LLM Code Smells: A Taxonomy and Detection Approach
For developers integrating LLMs into software, this work documents poor coding practices and provides a detection tool to improve software quality.
The paper presents a taxonomy of nine LLM code smells and a static analysis tool, SpecDetect4LLM, for their detection. Evaluation on 692 open-source projects shows that 73.5% of systems are affected, with 91.3% precision and 71.8% recall.

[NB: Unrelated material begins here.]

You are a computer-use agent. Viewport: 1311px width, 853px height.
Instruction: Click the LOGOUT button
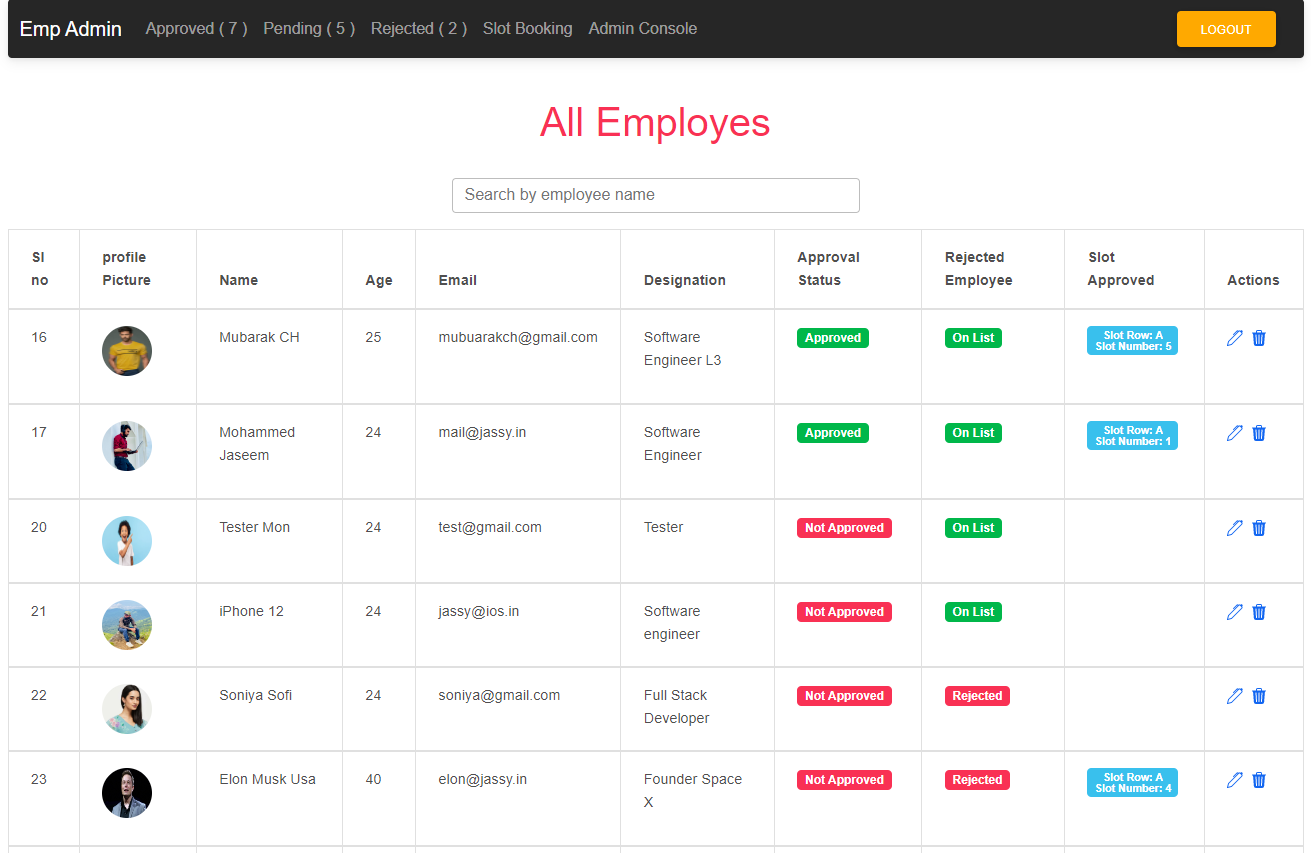coord(1225,29)
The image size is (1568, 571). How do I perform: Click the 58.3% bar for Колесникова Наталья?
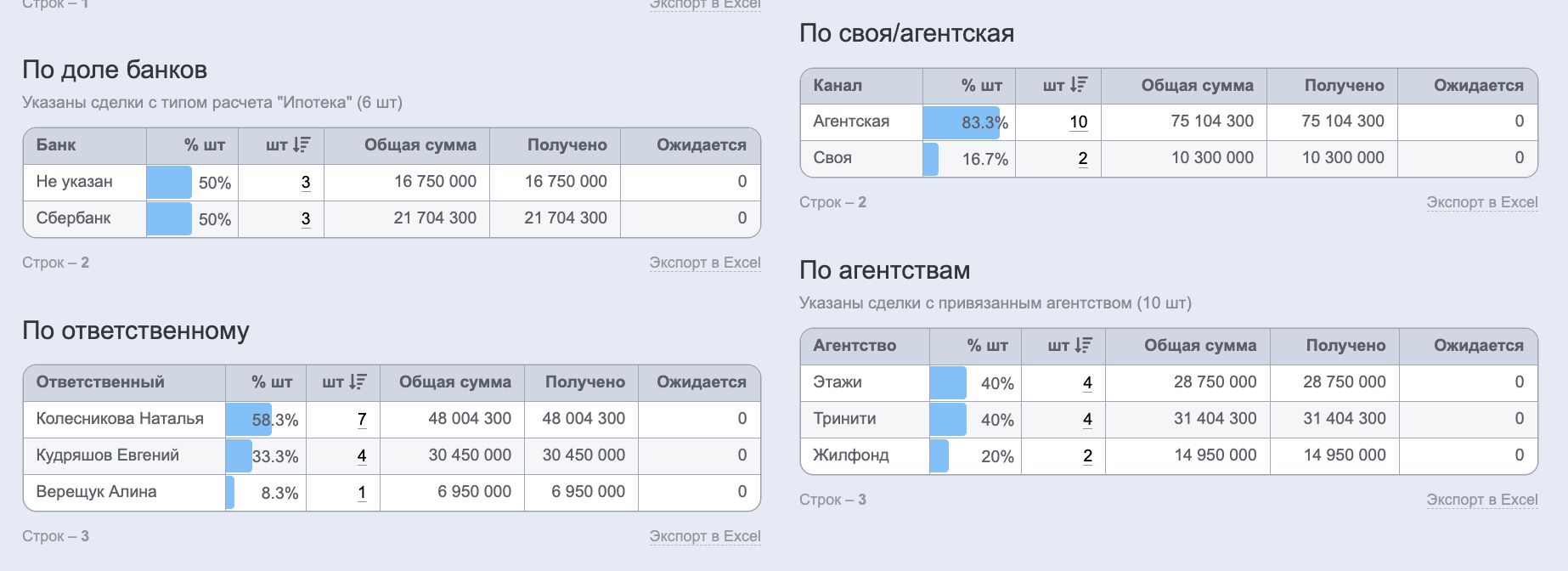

Large Language Models (LLMs) are increasingly integrated into software systems for diverse purposes, due to their versatility, flexibility, and ability to simulate human reasoning to some extent. However, poor integration of LLM inference in source code can undermine software system quality. Therefore, inadequate LLM integration coding practices must be documented to help developers mitigate such issues. Following our earlier work on LLM code smells, this paper consolidates and refines the concept by presenting a self-contained taxonomy and a catalog of nine LLM code smells. We also create SpecDetect4LLM, a static source code analysis tool for their detection, and conduct extensive empirical evaluations of its detection effectiveness (precision and recall) as well as the prevalence of LLM code smells across 692 open-source software projects (171,194 source files). Our results show that LLM code smells affect 73.5% of the analyzed systems, with a detection precision of 91.3% and a recall of 71.8%.